(Your assignment) Pull out each line of the records holding the string "Toggle".

(Beginning of Source records)

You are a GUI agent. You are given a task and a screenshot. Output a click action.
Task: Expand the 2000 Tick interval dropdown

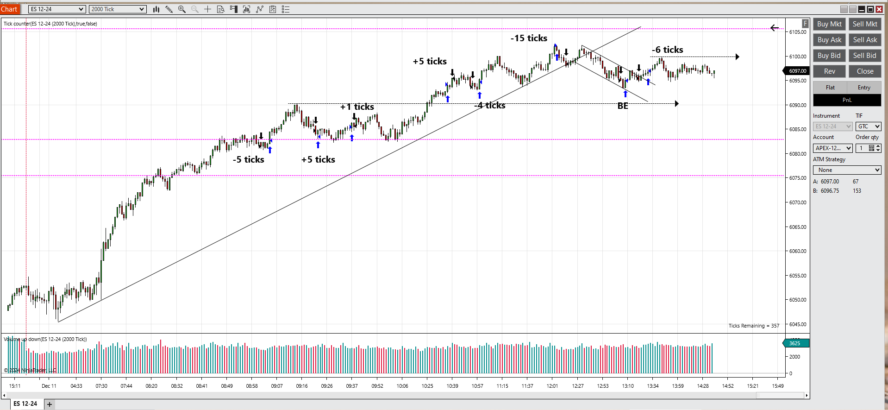pos(118,9)
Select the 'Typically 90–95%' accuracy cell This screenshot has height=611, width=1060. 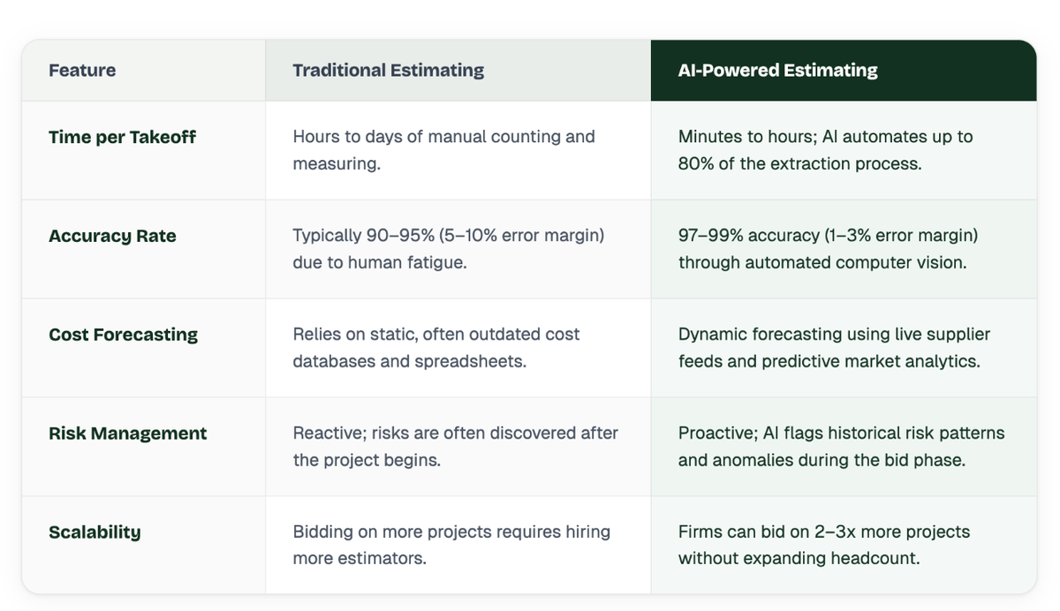coord(458,249)
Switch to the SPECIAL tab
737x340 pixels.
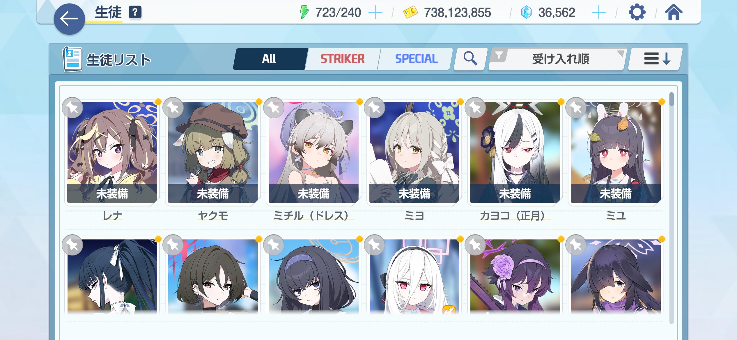416,59
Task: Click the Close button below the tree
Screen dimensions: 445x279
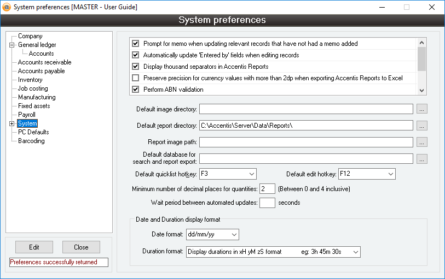Action: pyautogui.click(x=81, y=247)
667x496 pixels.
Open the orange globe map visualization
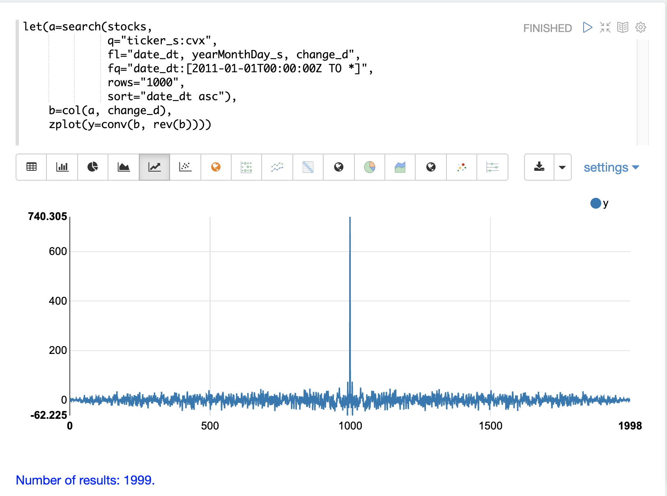pyautogui.click(x=216, y=167)
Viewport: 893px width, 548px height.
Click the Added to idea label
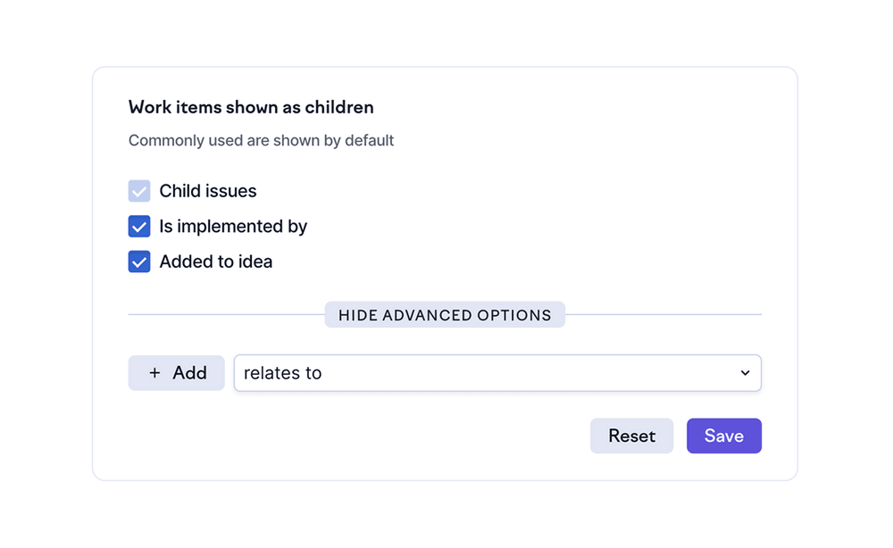coord(216,262)
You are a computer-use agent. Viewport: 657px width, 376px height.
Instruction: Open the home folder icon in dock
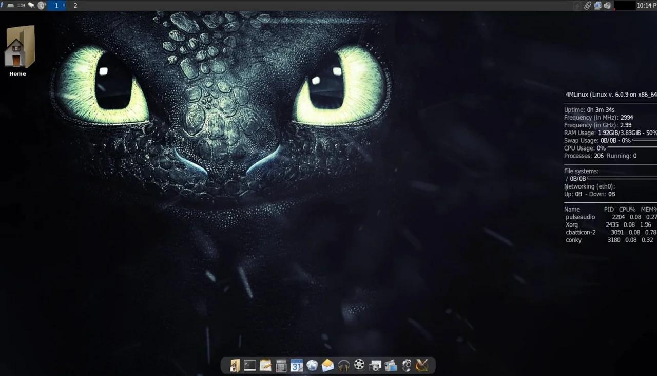coord(235,365)
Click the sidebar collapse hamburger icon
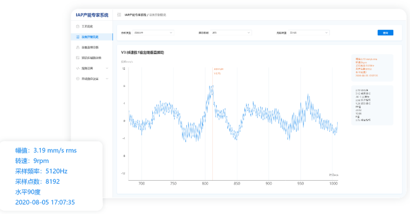The image size is (410, 214). [x=119, y=15]
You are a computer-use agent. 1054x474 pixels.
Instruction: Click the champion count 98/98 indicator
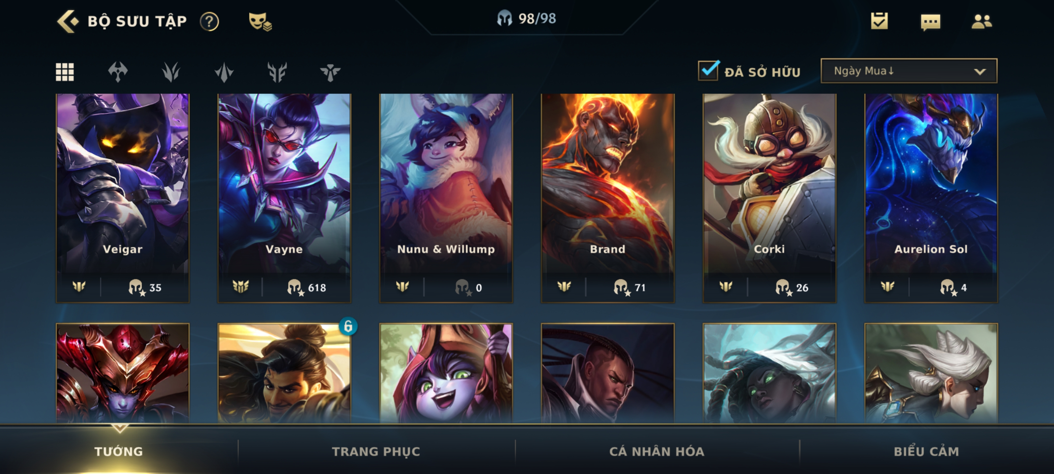pyautogui.click(x=526, y=18)
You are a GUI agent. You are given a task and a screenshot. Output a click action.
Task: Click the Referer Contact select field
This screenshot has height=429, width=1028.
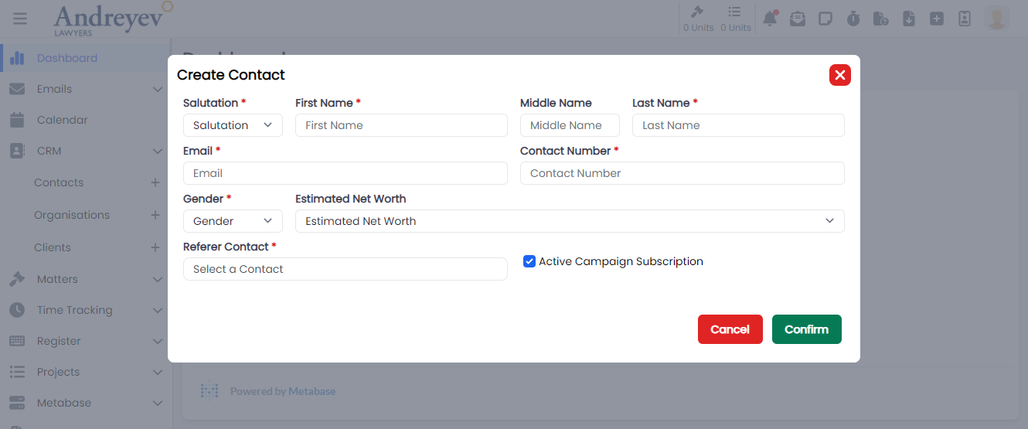tap(345, 269)
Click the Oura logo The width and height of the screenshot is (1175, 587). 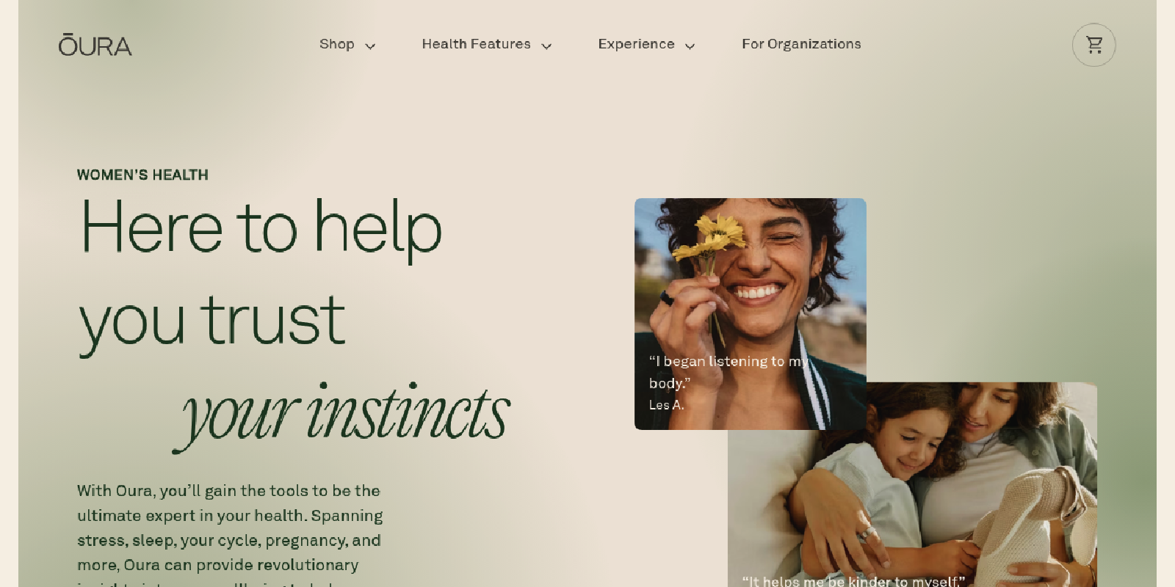pos(95,45)
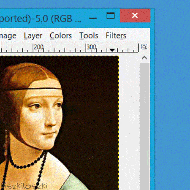Minimize the GIMP image window

point(93,18)
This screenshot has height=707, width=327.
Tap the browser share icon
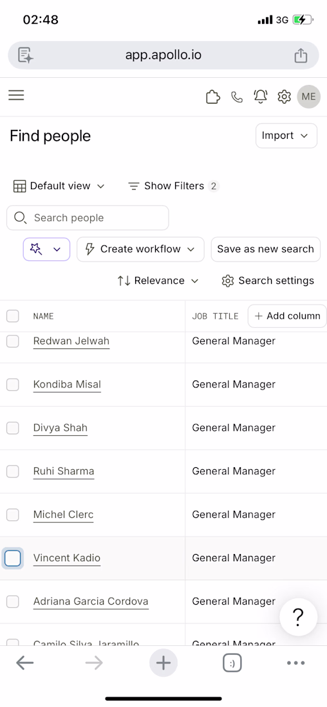[x=301, y=55]
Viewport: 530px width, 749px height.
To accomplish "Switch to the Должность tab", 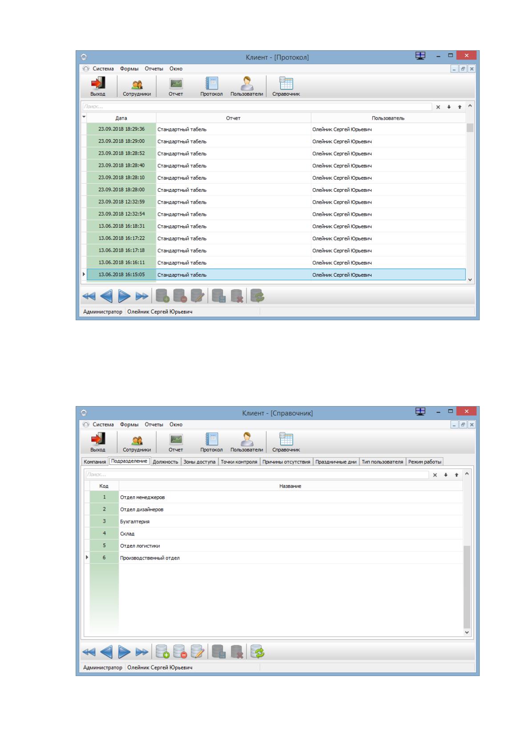I will (165, 462).
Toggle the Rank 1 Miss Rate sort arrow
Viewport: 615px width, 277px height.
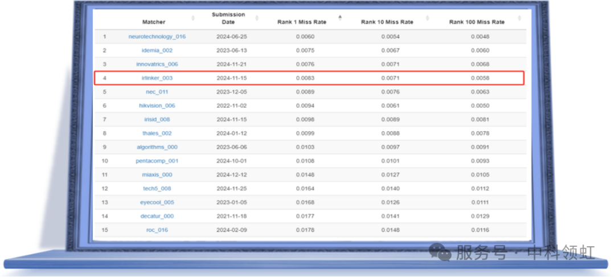[x=340, y=18]
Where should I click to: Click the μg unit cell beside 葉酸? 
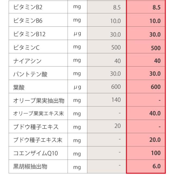click(x=77, y=87)
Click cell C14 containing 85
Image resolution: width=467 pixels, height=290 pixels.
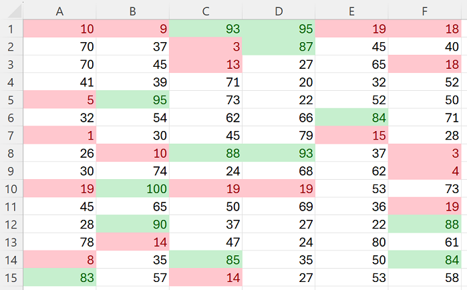(206, 260)
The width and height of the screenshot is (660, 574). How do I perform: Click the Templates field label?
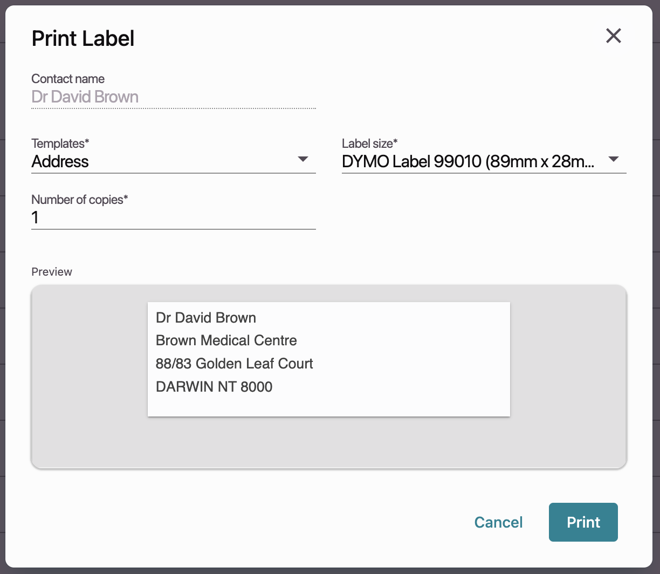[60, 144]
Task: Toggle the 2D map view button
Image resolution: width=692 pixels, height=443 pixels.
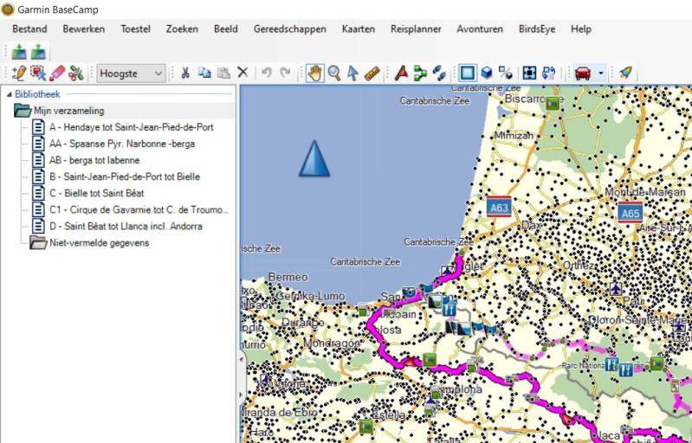Action: (468, 74)
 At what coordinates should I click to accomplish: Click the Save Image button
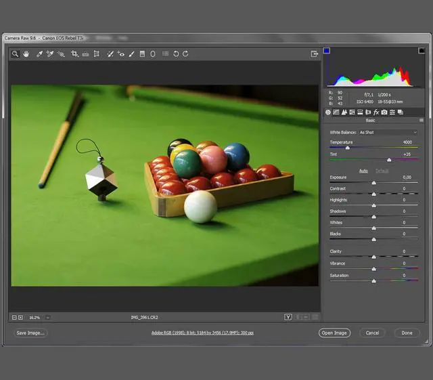point(31,333)
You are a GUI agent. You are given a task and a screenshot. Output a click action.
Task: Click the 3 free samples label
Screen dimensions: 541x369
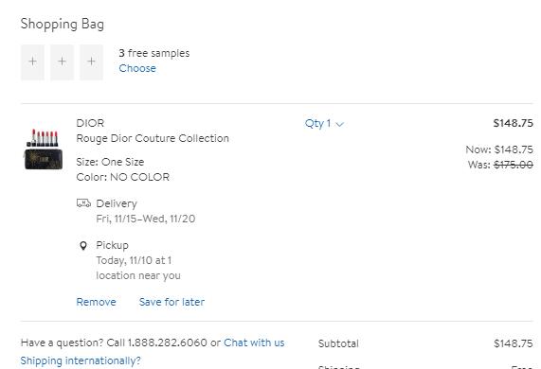pyautogui.click(x=154, y=53)
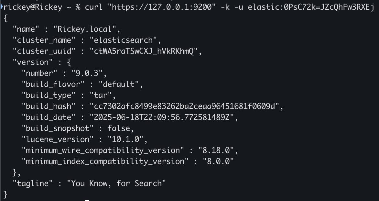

(End of Source records)

(Response to the exercise)
Toggle the Rank 1 Miss Rate sort arrow
Task: Toggle the 2D map view button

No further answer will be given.